通常、Oracle RACデータベースには、それぞれにメモリー構造およびバックグラウンド・プロセスが含まれる複数のデータベース・インスタンスがあります。Oracle RACデータベースには、非クラスタOracle Databaseと同じプロセスおよびメモリー構造があり、さらに、Oracle RAC固有の追加プロセスおよびメモリー構造があります。1つのインスタンスのデータベース・ビューは、同じOracle RACデータベース内の他のインスタンスのビューとほぼ同じで、ビューはその環境の単一のシステム・イメージです。
各インスタンスのシステム・グローバル領域(SGA)には、バッファ・キャッシュが存在します。キャッシュ・フュージョンの使用によって、Oracle RAC環境で各インスタンスのバッファ・キャッシュが論理的に結合され、論理的に結合された単一のキャッシュにデータが存在する場合と同様に、インスタンスでデータを処理できます。
注意:
関連項目:
インメモリー・トランザクション・マネージャの詳細は、『Oracle Database概要』を参照してください。
問合せまたはトランザクションを正しく処理するために必要なブロックを、各Oracle RACデータベース・インスタンスが確実に取得できるようにするために、Oracle RACインスタンスでは、グローバル・キャッシュ・サービス(GCS)およびグローバル・エンキュー・サービス(GES)の2つのプロセスが使用されます。GCSおよびGESは、グローバル・リソース・ディレクトリ(GRD)を使用して、各データ・ファイルおよび各キャッシュ・ブロックのステータスのレコードをメンテナンスします。GRDの内容はすべてのアクティブ・インスタンス間で分散され、Oracle RACインスタンスのSGAのサイズが実質的に増加します。
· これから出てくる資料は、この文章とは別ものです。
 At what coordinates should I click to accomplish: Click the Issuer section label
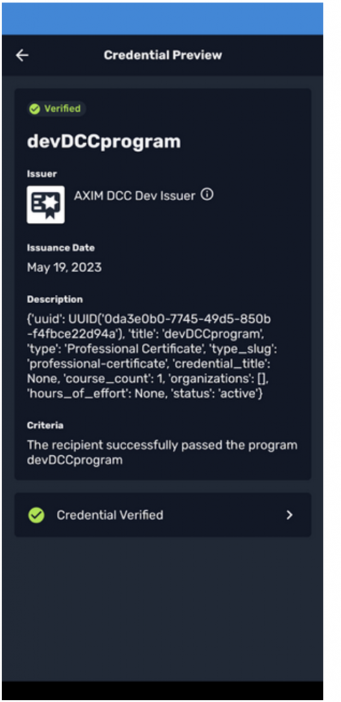click(42, 173)
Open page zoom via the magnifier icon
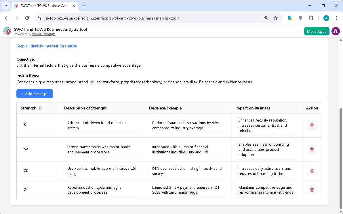Viewport: 343px width, 214px height. (x=266, y=18)
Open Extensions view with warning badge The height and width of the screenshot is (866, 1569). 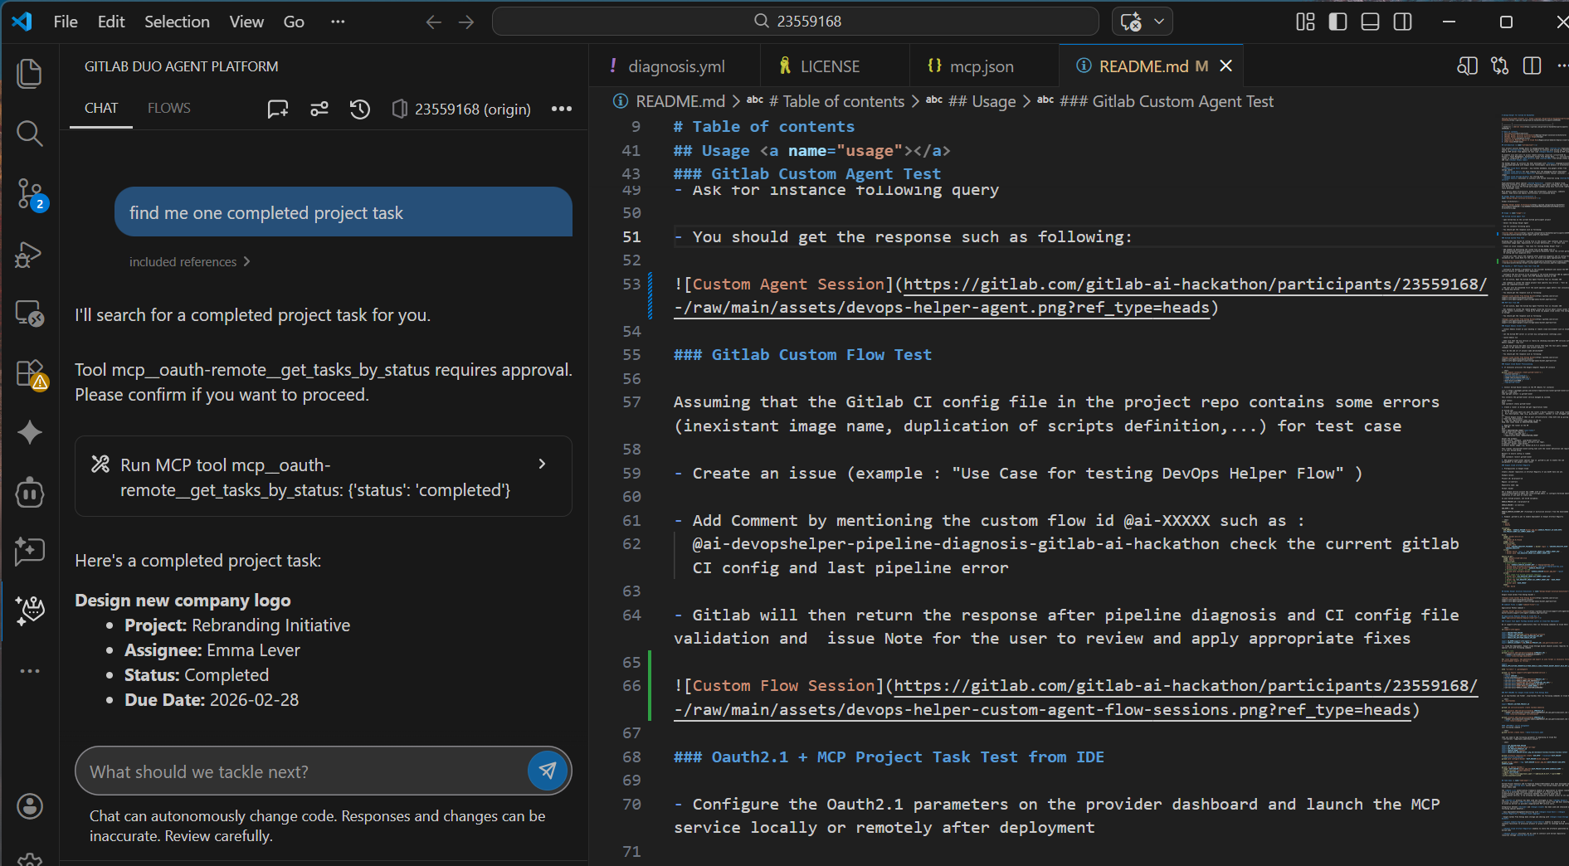click(30, 373)
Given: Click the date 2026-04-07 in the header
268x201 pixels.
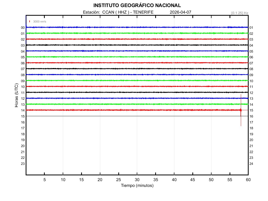Looking at the screenshot, I should click(x=180, y=12).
1つのインスタンスがデータをキャッシュした後は、同じクラスタ・データベース内の他のインスタンスは、ディスクからブロックを読み取るよりも高速に、同じデータベース内の別のインスタンスからブロック・イメージを取得できるようになります。そのため、キャッシュ・フュージョンは、ディスクからブロックを再読取りするのではなく、現行のブロックをインスタンス間で移動します。一貫性のあるブロックや変更されたブロックが別のインスタンスで必要な場合、キャッシュ・フュージョンは、影響を受けるインスタンス間でブロック・イメージを直接転送します。Oracle RACは、インスタンス間通信およびブロック転送にプライベート・インターコネクトを使用します。GES Monitorおよびインスタンス・エンキュー・プロセスは、キャッシュ・フュージョン・リソースへのアクセスおよびエンキューのリカバリ・プロセスを管理します。